Its also why our intent in calling ourselves African is to connect ourselves to our national homeland. That same homeland that produces all of the natural resources and much of the cheap labor that fuels and finances the continued economic dominance of capitalism. Our desire is to end that exploitation of Africa and to use those vast mineral resources to serve the needs of Africa, her children, and all of humanity. So, since we understand this task and we have taken on the mission of fulfilling it, we start by making the natural and historically correct act of connecting ourselves to our mother - Africa. Without question this is a political act and since it is political, what we call Africa is inconsequential. So, for all you Kemitics or whomever who want to spend all day arguing that Africa is the name of a European, we respond to this silliness by telling you that you can call Africa Party People Land if it suits you. That would just make us Party People Land People.

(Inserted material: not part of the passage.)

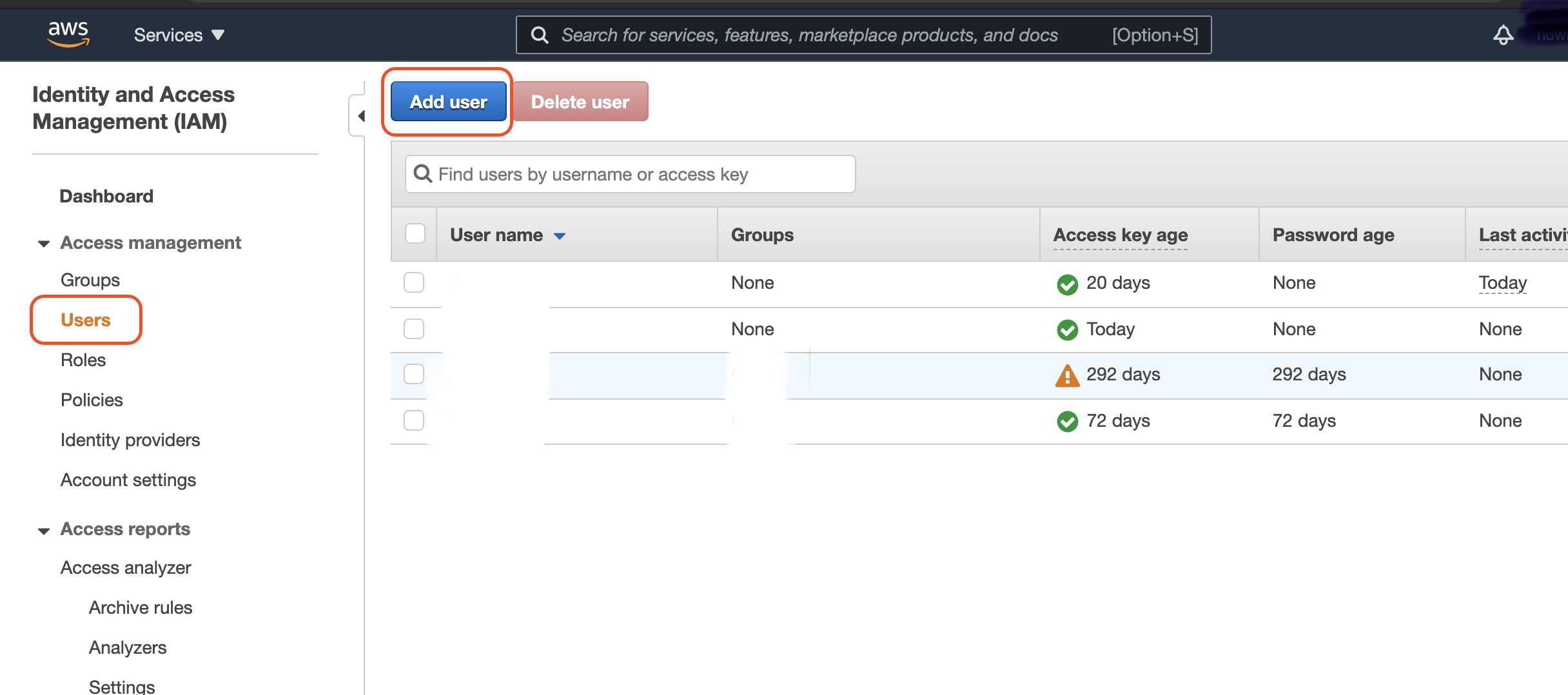Toggle the select-all checkbox in table header
The height and width of the screenshot is (695, 1568).
tap(415, 233)
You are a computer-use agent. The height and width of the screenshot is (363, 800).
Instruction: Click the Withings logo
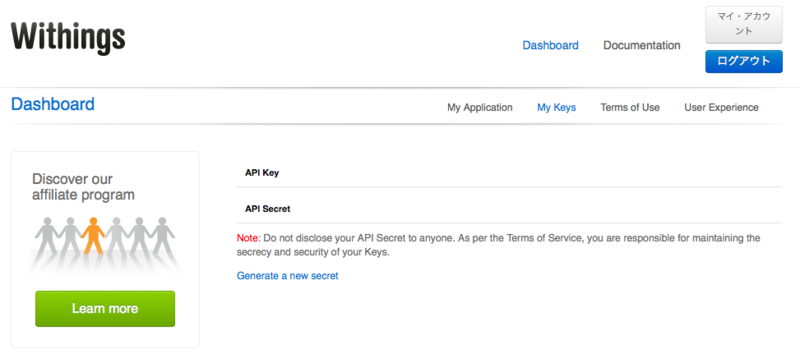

So the next time you say African and someone corrects you by saying "African American." The next time you connect yourself in any way to Africa and people start immediately attempting to convince you that your only possible option is to connect to the U.S. The next time someone makes an attempt to divide Africans who are born in different countries. All of these things are manifestations of the remote control brain dirtying effort to confuse us away from making those political connections to our national homeland. You see, capitalism needs Africa, not the other way around. And, the U.S. needs Africans, not the other way around. And although everyone tries their absolute best to pretend that what I'm writing about here lacks any logic, my logic does explain why whenever I wear something that says "African" there are always people, mostly Europeans, who make it a point to ask me why. While you are out and about this weekend with people who are wearing Ireland all over themselves with absolutely no one asking why, ask yourself about that.